Subnational Measurement with Geospatial Data

Le Bao

Massive Data Institute

October 18-19, 2022

More Exciting Events at MDI

MDI Distinguished Lecture
- Speaker: Dr. Matthew J. Salganik (Princeton)
- “The Unpredictability of Life Outcomes”
- October 26th, 3:00-4:00 PM, Copley Formal Lounge
- RSVP: bit.ly/RSVPMDIDistinguishedLectureOct2022
Next MDI Data Workshop
- “Modeling Propensity to Use or Sell Drugs at the Block Group Level”
- Dr. J.J. Naddeo
- Tuesday, Nov 15 and Wednesday, Nov 16: 4-5:30pm

Front Matter

Introduction
- Postdoc fellow at MDI
- Political methodology
- Polarization, environmental politics, inequality
- Journal Political Analysis
The workshop materials are available at: bit.ly/mdi22ws
- Slides, Google Colab, Python and R
- The materials are created using Quarto

Quarto & Multi-Language Programming

Python code

h = "Hello"
w = "World"
msg = h + " " + w
print(msg)

Hello World

R code

h <- "Hello"
w <- "World"
msg <- paste(h, w)
print(msg)

[1] "Hello World"

The Goal & Plan

Connecting the dots
Looking at a problem from different perspectives
Weighting, aggregation, spatial statistics, multilevel regression, Bayesian statistical methods, small area estimation, MrP, kriging, …
Today
- The problem of subnational measurement; different solutions; an introduction to multilevel regression and poststratification (MrP)
Tomorrow:
- The problem from a spatial perspective; Bayesian spatial methods; Bayesian universial kriging

Let’s begin by talking a bit big picture. Obviously, one or two workshop is probably not enough for you to master a method. It’s particularly true for today’s content. You need to have a relatively good understanding of the both the underlying theory and also, the coding isn’t too bad but it’s a bit convuluted so you also need to think hard on how to operationalize the method.

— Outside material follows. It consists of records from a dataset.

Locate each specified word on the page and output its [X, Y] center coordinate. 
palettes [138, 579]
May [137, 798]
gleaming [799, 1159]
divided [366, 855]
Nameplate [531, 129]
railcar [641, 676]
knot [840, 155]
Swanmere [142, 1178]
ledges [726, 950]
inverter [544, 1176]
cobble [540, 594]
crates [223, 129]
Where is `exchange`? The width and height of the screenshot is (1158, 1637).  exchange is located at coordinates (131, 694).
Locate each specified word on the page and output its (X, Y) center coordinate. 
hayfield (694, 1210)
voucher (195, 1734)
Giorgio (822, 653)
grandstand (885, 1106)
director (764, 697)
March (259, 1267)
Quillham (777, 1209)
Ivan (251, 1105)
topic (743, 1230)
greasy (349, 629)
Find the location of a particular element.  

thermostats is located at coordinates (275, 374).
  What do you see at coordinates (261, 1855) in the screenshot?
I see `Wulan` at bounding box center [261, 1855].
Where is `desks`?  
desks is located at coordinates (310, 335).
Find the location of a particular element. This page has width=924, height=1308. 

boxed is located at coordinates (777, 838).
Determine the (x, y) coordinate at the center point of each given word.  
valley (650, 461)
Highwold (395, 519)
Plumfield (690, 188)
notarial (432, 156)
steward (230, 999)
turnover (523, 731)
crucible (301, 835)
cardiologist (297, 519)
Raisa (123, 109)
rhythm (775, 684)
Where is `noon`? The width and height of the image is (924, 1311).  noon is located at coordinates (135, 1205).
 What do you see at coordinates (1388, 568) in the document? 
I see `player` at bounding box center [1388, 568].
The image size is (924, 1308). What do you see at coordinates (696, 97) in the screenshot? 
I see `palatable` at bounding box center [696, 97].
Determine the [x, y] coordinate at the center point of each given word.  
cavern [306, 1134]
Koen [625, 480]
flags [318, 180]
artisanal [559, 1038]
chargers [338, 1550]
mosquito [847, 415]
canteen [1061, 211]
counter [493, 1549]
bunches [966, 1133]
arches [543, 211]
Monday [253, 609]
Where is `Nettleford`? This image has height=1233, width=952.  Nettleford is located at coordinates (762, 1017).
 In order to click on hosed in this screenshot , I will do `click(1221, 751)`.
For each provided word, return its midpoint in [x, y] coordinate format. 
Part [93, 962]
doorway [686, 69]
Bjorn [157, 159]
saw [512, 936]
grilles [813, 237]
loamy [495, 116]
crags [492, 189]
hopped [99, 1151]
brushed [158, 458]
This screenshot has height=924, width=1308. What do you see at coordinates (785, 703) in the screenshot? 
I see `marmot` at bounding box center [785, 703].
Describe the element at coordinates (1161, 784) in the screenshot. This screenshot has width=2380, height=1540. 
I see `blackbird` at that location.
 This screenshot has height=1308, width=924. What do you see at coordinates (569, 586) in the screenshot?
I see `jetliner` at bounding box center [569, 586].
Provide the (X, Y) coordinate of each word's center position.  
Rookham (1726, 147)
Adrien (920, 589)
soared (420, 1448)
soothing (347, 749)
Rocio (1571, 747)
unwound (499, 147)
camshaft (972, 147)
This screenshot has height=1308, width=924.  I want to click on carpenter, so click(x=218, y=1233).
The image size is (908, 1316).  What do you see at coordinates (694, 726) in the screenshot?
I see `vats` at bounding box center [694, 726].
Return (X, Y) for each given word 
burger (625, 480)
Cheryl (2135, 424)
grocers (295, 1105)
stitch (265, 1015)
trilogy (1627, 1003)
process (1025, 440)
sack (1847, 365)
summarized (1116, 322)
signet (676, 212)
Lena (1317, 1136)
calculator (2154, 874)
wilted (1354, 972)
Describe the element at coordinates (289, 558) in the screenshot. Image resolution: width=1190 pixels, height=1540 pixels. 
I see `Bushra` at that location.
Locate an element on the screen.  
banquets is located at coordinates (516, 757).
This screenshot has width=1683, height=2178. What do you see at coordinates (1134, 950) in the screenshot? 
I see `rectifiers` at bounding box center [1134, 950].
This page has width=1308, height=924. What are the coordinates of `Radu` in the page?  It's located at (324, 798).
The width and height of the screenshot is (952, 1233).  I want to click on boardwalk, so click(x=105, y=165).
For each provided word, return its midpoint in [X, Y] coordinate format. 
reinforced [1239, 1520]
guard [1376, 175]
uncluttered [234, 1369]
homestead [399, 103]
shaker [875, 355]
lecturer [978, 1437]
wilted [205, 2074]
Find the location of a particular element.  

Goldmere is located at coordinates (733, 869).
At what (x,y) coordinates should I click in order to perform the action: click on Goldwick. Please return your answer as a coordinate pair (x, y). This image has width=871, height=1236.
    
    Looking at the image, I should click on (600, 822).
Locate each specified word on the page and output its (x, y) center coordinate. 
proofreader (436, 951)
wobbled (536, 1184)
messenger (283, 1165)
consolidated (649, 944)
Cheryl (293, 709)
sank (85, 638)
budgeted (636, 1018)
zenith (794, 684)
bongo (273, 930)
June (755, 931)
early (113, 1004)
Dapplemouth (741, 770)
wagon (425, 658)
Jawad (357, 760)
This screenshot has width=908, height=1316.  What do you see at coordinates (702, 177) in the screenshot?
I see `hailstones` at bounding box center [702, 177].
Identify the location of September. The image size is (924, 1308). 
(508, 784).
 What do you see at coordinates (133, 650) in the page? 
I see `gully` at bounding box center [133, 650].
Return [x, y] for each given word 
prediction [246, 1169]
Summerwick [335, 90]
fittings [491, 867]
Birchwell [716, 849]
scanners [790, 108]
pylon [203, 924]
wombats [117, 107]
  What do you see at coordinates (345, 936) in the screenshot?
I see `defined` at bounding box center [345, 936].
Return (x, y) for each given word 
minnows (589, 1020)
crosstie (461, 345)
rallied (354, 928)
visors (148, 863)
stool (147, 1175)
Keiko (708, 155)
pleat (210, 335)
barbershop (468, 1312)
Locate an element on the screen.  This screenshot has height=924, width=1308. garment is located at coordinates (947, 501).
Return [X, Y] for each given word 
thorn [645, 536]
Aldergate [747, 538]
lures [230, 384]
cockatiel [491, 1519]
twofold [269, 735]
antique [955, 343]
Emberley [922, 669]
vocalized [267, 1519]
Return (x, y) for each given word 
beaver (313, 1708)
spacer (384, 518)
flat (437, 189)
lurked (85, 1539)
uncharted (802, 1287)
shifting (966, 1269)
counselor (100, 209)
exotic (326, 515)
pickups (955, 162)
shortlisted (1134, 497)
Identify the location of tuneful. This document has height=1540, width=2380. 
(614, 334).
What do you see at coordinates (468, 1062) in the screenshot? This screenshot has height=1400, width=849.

The goal of the workshop is not to replace the curriculum training, rather, we want to help you connect the dots by bringing some different contents and perspectives together. I’m speaking from my own experience. We often learn one thing from a class. But we didn’t know it actually connects to another method or can solve a different problem.

For example, today and tomorrow’s topic. It sometimes about weighting and aggregation. It’s maybe a sub topic of spatial statistics but often not talked a lot. And we are also using multilevel regression and Bayesian methods. etc. etc. So, they all converge on the subnational measurement problem.

The Problem(s)

Some questions:
- How to predict the presidential election results of a state based on national polls (\(N=1500\); \(\overline{n} \approx 30\))?
  - What about other public opinions in general?
- How to estimate the air quality of a city based on sporadically located monitors?
  - What about census tracks?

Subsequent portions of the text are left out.